**Data listing:**
+++
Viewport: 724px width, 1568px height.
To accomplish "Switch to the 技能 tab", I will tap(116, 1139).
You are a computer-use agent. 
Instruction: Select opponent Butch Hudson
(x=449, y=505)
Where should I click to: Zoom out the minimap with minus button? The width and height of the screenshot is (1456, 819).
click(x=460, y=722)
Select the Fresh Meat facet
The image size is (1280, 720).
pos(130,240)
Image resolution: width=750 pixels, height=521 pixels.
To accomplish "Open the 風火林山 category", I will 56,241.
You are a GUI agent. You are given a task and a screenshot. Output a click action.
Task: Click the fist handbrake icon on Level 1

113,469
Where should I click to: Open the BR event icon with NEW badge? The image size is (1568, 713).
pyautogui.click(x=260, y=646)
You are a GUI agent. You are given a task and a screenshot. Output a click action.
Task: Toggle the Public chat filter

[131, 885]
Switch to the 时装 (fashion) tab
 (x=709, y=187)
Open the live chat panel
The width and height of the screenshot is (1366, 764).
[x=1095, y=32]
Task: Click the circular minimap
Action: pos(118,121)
+++
**Task prompt:** Copy all of the material above again, line for line, without changing anything.

**Written solution:**
Viewport: 724px width, 1568px height.
To accomplish "Switch to the 技能 tab", I will tap(116, 1139).
You are a computer-use agent. 
Instruction: Select opponent Butch Hudson
(x=449, y=505)
Where should I click to: Zoom out the minimap with minus button? The width and height of the screenshot is (1456, 819).
click(x=460, y=722)
Select the Fresh Meat facet
The image size is (1280, 720).
pos(130,240)
Image resolution: width=750 pixels, height=521 pixels.
To accomplish "Open the 風火林山 category", I will 56,241.
You are a GUI agent. You are given a task and a screenshot. Output a click action.
Task: Click the fist handbrake icon on Level 1

113,469
Where should I click to: Open the BR event icon with NEW badge? The image size is (1568, 713).
pyautogui.click(x=260, y=646)
You are a GUI agent. You are given a task and a screenshot. Output a click action.
Task: Toggle the Public chat filter

[131, 885]
Switch to the 时装 (fashion) tab
 (x=709, y=187)
Open the live chat panel
The width and height of the screenshot is (1366, 764).
[x=1095, y=32]
Task: Click the circular minimap
Action: pos(118,121)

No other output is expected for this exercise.